Stored data entries:
>>

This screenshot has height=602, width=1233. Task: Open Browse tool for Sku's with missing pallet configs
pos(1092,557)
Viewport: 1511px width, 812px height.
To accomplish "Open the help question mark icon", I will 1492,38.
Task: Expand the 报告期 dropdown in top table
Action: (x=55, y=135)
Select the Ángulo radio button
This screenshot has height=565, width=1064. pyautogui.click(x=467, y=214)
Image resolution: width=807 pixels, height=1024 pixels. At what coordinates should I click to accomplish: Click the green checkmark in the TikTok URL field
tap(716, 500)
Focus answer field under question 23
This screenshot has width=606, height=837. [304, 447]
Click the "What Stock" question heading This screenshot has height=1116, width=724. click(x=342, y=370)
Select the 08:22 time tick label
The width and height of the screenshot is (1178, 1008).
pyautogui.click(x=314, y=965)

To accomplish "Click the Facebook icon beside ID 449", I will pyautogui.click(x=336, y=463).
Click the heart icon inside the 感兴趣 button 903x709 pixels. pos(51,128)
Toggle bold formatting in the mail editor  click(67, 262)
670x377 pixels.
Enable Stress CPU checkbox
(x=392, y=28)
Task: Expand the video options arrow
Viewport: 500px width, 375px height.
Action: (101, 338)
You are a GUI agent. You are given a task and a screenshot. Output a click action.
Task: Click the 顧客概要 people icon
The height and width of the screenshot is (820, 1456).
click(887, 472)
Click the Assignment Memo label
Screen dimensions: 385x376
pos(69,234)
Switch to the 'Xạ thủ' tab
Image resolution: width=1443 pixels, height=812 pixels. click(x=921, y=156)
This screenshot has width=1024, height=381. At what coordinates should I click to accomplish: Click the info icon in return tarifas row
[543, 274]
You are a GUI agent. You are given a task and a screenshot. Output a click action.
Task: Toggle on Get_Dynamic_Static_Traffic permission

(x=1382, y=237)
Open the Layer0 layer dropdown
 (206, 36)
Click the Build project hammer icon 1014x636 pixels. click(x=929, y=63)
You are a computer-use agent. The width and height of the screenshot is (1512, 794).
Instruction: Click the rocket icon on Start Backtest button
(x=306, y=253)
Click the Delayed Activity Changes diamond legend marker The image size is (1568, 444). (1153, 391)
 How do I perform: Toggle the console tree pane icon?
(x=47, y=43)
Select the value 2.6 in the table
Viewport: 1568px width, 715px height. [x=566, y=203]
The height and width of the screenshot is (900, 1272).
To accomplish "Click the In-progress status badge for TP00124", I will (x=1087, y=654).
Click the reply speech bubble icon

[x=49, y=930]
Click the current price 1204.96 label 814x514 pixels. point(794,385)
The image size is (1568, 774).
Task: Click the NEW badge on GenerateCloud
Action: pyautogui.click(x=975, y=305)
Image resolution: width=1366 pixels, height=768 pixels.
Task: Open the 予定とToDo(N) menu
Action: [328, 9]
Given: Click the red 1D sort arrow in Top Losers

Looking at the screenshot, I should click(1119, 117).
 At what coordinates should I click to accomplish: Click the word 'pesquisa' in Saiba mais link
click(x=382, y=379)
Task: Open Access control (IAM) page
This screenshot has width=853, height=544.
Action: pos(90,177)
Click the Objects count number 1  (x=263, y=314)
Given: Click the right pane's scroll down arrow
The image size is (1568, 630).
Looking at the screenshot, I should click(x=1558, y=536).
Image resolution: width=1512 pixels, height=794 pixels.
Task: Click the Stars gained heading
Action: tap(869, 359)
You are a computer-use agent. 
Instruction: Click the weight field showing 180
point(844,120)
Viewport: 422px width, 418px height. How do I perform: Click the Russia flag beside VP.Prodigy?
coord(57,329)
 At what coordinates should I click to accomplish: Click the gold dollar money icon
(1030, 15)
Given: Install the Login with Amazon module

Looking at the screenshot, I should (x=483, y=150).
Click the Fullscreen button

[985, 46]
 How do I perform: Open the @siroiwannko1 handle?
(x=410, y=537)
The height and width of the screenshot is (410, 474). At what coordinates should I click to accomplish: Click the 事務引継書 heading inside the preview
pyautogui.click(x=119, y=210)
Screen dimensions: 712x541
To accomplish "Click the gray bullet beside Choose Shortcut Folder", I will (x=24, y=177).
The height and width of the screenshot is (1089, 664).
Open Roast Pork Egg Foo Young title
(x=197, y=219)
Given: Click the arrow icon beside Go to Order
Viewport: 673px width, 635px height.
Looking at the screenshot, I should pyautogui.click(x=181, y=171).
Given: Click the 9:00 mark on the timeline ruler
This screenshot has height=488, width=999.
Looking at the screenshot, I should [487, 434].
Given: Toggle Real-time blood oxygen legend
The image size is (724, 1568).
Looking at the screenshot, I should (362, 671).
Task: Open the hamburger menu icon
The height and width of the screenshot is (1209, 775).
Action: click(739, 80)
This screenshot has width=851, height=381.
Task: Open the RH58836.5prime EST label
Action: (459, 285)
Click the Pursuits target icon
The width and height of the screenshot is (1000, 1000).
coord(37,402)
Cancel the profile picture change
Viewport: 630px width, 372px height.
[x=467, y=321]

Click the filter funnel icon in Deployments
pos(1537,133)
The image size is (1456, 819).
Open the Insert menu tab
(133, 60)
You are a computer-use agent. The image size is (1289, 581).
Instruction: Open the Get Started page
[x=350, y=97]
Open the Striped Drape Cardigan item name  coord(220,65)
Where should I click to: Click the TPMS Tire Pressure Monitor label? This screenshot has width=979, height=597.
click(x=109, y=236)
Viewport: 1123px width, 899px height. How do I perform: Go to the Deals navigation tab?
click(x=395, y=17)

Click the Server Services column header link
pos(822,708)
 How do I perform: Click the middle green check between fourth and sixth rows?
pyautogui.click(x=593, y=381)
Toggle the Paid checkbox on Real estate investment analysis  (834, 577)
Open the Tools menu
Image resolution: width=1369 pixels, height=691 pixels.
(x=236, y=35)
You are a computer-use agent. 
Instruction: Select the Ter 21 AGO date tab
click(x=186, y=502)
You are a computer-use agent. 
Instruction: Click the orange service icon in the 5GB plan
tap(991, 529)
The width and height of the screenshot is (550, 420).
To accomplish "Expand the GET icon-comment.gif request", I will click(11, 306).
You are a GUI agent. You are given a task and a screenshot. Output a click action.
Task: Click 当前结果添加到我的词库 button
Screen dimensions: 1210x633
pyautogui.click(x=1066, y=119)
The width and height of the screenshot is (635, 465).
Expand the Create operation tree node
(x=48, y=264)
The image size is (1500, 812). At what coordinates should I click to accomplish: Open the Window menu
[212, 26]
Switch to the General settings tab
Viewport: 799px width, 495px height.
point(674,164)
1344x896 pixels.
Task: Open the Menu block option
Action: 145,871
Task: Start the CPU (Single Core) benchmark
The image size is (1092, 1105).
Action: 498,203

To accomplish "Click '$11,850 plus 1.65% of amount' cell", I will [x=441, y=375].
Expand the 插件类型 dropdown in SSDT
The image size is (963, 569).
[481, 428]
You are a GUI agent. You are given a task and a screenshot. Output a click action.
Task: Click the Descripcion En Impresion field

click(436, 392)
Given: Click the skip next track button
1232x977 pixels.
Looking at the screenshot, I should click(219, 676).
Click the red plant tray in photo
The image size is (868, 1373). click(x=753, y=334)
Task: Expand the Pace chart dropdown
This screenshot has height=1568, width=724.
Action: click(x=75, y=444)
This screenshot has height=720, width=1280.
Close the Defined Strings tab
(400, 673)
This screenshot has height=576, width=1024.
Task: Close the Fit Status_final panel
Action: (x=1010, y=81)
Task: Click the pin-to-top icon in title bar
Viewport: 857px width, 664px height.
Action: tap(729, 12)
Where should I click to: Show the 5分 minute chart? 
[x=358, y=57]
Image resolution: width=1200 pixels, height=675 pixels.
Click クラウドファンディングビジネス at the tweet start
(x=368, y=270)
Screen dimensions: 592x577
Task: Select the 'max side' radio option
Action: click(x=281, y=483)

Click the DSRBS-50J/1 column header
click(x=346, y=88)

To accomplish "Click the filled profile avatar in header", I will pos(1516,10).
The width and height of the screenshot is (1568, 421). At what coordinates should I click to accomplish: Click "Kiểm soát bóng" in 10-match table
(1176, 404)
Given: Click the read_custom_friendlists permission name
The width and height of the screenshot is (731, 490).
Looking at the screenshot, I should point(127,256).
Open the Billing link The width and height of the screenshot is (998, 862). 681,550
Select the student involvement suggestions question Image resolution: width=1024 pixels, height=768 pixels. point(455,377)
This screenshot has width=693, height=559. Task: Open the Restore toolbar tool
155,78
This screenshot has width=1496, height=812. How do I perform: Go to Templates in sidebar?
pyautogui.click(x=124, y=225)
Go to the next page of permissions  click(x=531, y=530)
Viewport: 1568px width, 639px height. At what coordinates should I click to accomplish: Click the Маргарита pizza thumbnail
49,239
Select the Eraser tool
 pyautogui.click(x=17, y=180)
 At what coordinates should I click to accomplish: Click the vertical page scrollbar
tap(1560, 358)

<<

PROBLEM STATEMENT — Please give an exact copy of the lines above, beginning with the line containing "Click the Server Services column header link" and running through the line containing "Toggle the Paid", and of no other lines.

WORKED SOLUTION —
Click the Server Services column header link
pos(822,708)
 How do I perform: Click the middle green check between fourth and sixth rows?
pyautogui.click(x=593, y=381)
Toggle the Paid checkbox on Real estate investment analysis  (834, 577)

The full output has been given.